The port offers a rapid alternative to congested border crossings in El Paso, where it generally takes two hours or more for northbound trucks to enter the U.S. In contrast, it takes less than 20 minutes at Santa Teresa, Thomé said.
As a result, northbound commercial crossings reached an all-time monthly record of 13,402 trucks in July. That’s up nearly 50% from July 2015, when 8,957 trucks crossed at Santa Teresa.
Investing in infrastructure
A lot more infrastructure development is underway throughout the industrial parks, including a $20 million addition last spring to Union Pacific’s massive rail yard, a $400 million intermodal transshipment center that UP opened in 2014. UP added a “block swap yard” to load up trains with cars headed to just one destination, avoiding stops at other locations along the way.

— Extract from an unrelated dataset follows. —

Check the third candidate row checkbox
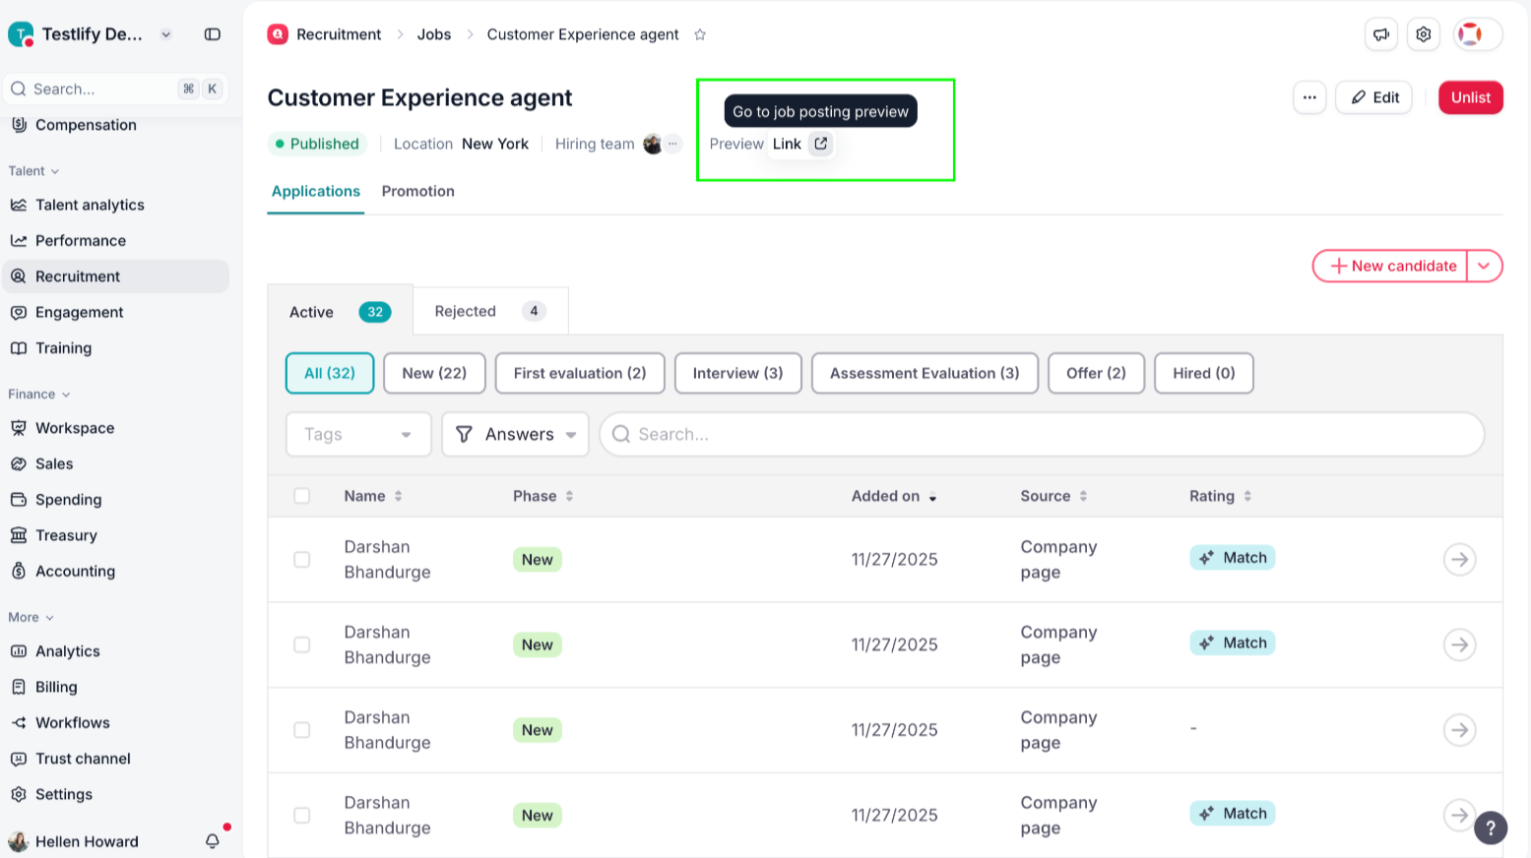 302,730
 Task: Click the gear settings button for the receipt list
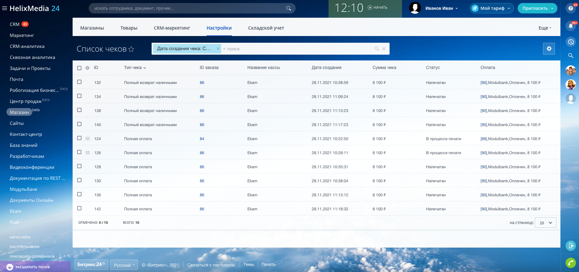point(549,49)
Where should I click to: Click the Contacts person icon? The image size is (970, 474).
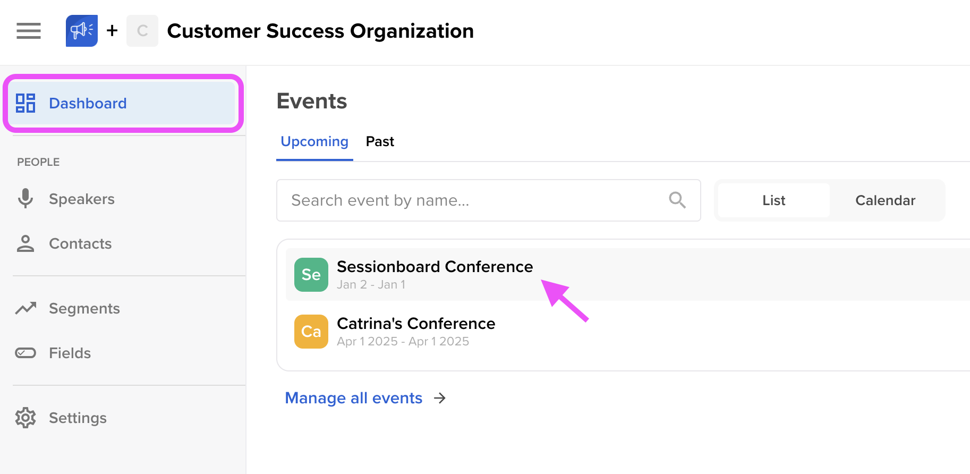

Logistics company Ironhorse Resources Inc., which provides rail links from Santa Teresa’s Gateway Rail Park to UP’s intermodal transshipment yard, is also adding another 2.5 miles of linear feed track to its existing rail.
The Doña Ana County International Jetport north of the industrial parks also received $9.9 million in upgrades since last fall. And a new, $2 million pipeline to supply natural gas to businesses in San Jerónimo was recently installed.
All the infrastructure and investment growth makes Santa Teresa an ideal location for developers, said Blue Road co-founder and managing partner Joe Zingaro.
“We started peeling back the layers and saw a lot of really cool, difficult-to-replicate infrastructure that’s very unique,” Zingaro said. “It’s centrally located next to Mexico’s manufacturing capital (Juárez), with a massive (Union Pacific) transshipment center, FedEx and Foxconn all in a couple-mile radius. As a long-term investor, there’s too much to like for us not to do something there.”
Chris Lyons, Santa Teresa’s largest landowner, said the industrial zone is hitting its stride.
“It’s a good place to be right now,” Lyons told the Journal. “It’s still early and there’s a lot of work to do, but we have a good foundation to build on. Santa Teresa is reaching its inflection point.”